> EXERCISE
Give back, word for word, the lines in the listing below from the one holding "Spedizioni (55, 2332)" down to the one holding "PKW Oldtimer (118, 1235)", both ends included.

> EXTRACTED MATERIAL
--------------------------------------------------
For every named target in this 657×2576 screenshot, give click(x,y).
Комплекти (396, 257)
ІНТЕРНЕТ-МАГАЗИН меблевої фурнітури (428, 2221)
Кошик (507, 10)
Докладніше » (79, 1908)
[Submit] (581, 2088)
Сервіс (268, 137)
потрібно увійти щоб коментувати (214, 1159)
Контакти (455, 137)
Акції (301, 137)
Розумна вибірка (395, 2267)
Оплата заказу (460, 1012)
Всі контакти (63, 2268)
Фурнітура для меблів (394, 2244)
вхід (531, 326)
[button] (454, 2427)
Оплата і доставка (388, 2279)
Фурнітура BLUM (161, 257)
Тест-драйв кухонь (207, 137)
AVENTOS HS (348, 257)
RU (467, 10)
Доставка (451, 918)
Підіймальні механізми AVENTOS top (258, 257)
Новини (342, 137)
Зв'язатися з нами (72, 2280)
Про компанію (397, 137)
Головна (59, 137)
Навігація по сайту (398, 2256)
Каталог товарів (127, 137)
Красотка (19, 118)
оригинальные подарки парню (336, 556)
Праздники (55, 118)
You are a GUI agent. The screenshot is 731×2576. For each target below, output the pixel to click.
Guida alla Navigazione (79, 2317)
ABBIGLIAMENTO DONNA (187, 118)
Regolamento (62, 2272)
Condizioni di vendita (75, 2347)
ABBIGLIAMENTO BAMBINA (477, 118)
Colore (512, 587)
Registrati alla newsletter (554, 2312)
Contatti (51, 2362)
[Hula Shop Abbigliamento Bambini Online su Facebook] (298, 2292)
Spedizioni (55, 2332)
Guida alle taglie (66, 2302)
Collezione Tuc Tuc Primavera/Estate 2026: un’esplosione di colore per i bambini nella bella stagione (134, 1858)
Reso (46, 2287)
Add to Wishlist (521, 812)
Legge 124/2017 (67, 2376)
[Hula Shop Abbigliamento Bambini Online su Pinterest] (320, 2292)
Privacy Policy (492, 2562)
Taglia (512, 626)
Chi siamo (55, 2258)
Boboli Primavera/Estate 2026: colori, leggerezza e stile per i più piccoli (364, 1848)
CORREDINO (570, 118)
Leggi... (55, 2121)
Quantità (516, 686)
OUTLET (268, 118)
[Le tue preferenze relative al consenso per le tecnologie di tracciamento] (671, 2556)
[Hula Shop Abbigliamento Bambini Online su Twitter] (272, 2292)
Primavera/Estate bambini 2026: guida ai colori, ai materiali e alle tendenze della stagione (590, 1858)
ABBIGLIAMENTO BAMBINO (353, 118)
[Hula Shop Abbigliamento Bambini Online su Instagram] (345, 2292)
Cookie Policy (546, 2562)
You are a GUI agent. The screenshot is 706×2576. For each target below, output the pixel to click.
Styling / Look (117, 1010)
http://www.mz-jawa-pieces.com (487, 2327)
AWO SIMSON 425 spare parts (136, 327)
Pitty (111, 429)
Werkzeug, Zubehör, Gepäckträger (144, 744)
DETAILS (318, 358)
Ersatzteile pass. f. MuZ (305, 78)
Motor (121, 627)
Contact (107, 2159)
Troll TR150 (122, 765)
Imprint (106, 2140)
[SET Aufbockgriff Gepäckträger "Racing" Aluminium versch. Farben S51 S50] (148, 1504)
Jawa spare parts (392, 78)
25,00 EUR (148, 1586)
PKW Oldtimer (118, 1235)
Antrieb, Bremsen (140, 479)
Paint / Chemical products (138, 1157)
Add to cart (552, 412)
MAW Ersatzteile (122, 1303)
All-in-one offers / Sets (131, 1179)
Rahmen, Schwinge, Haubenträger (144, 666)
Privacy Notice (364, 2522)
--------------------------------------------------
> EXERCISE OUTPUT
Spedizioni (55, 2332)
Guida alle taglie (66, 2302)
Collezione Tuc Tuc Primavera/Estate 2026: un’esplosione di colore per i bambini nella bella stagione (134, 1858)
Reso (46, 2287)
Add to Wishlist (521, 812)
Legge 124/2017 (67, 2376)
[Hula Shop Abbigliamento Bambini Online su Pinterest] (320, 2292)
Privacy Policy (492, 2562)
Taglia (512, 626)
Chi siamo (55, 2258)
Boboli Primavera/Estate 2026: colori, leggerezza e stile per i più piccoli (364, 1848)
CORREDINO (570, 118)
Leggi... (55, 2121)
Quantità (516, 686)
OUTLET (268, 118)
[Le tue preferenze relative al consenso per le tecnologie di tracciamento] (671, 2556)
[Hula Shop Abbigliamento Bambini Online su Twitter] (272, 2292)
Primavera/Estate bambini 2026: guida ai colori, ai materiali e alle tendenze della stagione (590, 1858)
ABBIGLIAMENTO BAMBINO (353, 118)
[Hula Shop Abbigliamento Bambini Online su Instagram] (345, 2292)
Cookie Policy (546, 2562)
You are a GUI agent. The screenshot is 706×2576. For each target below, output the pixel to click.
Styling / Look (117, 1010)
http://www.mz-jawa-pieces.com (487, 2327)
AWO SIMSON 425 spare parts (136, 327)
Pitty (111, 429)
Werkzeug, Zubehör, Gepäckträger (144, 744)
DETAILS (318, 358)
Ersatzteile pass. f. MuZ (305, 78)
Motor (121, 627)
Contact (107, 2159)
Troll TR150 (122, 765)
Imprint (106, 2140)
[SET Aufbockgriff Gepäckträger "Racing" Aluminium versch. Farben S51 S50] (148, 1504)
Jawa spare parts (392, 78)
25,00 EUR (148, 1586)
PKW Oldtimer (118, 1235)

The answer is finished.